No carro, na volta dessa visita, os comentários da psicóloga, da assistente social e da terapeuta ocupacional do CAPSi sobre essa situação foram das condições da sala para uma possível ação equivocada da professora. Elas criticaram a ação pedagógica da professora dizendo que ela poderia escolher um poema melhor e demonstrar as cores de forma mais visual. A ação pedagógica foi comentada pelas profissionais também em outra situação, quando foram observar uma menina que tinha começado a ser atendida no CAPSi e notaram que ela estava mais separada da turma e comentaram sobre uma “possível ação pedagógica equivocada”.

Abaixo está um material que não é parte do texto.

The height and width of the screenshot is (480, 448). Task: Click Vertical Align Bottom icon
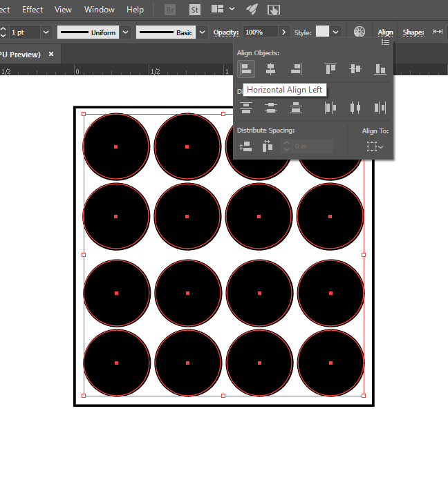[380, 69]
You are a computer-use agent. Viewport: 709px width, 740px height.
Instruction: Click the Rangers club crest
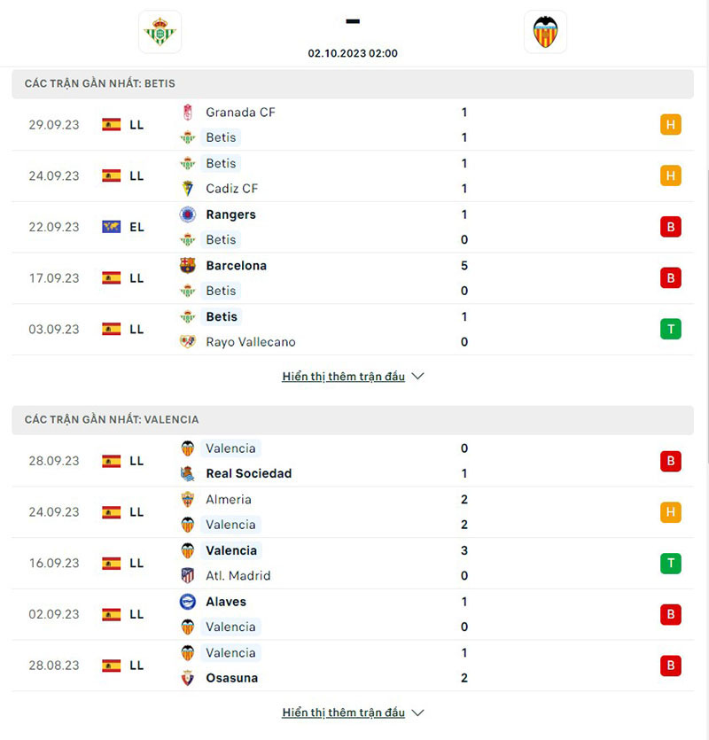pyautogui.click(x=188, y=214)
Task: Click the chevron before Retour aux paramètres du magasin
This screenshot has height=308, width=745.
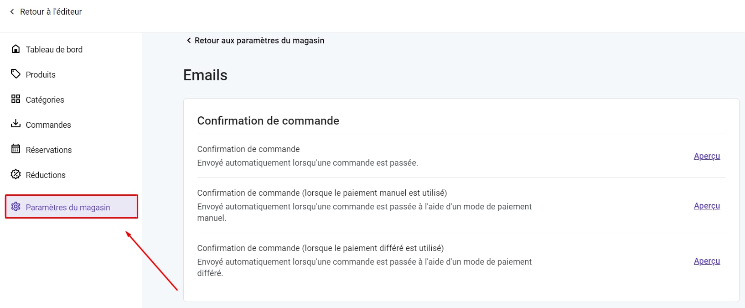Action: point(189,41)
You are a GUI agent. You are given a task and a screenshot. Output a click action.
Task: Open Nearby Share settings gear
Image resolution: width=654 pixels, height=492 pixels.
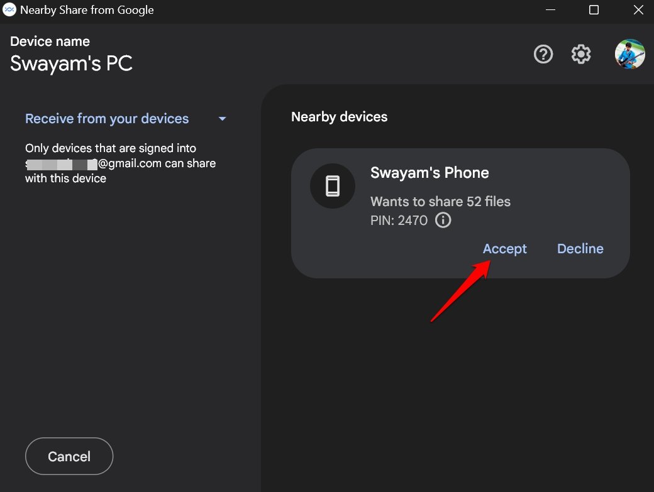pos(580,55)
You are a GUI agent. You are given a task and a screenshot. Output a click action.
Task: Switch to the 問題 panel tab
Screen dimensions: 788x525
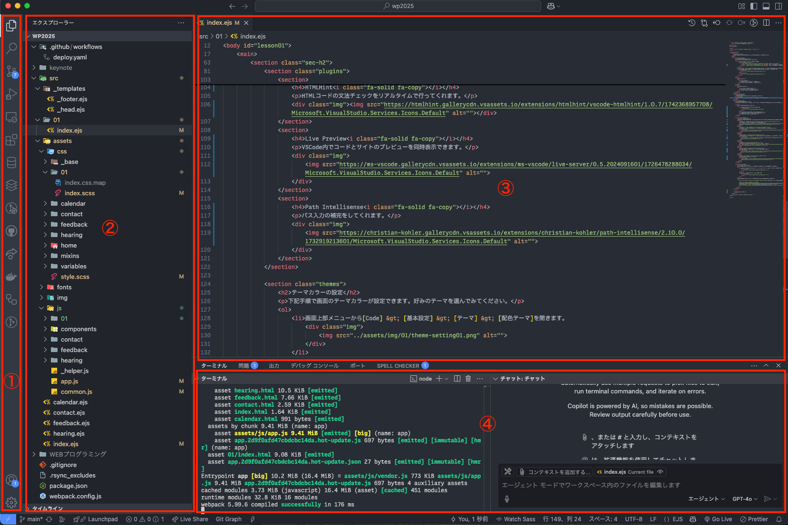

Assim, a partir do que foi visto, na ida à escola, as/os profissionais do CAPSi relacionam a queixa escolar como resultado de fatores externos à escola, com destaque para questões familiares, transtorno mental leve ou dificuldade de aprendizagem. As intervenções nas visitas à escola aconteceram nesse sentido. Mesmo considerando as condições da escola, como salas numerosas e apertadas, em que a professora “tinha que gritar” para dar aula, esses fatores parecem ter sido secundários na análise da queixa. Ressalta-se também as dificuldades de estabelecer contato e fazer um trabalho junto com a escola, a falta de automóveis para realizar atividades externas e um território muito grande para dar conta.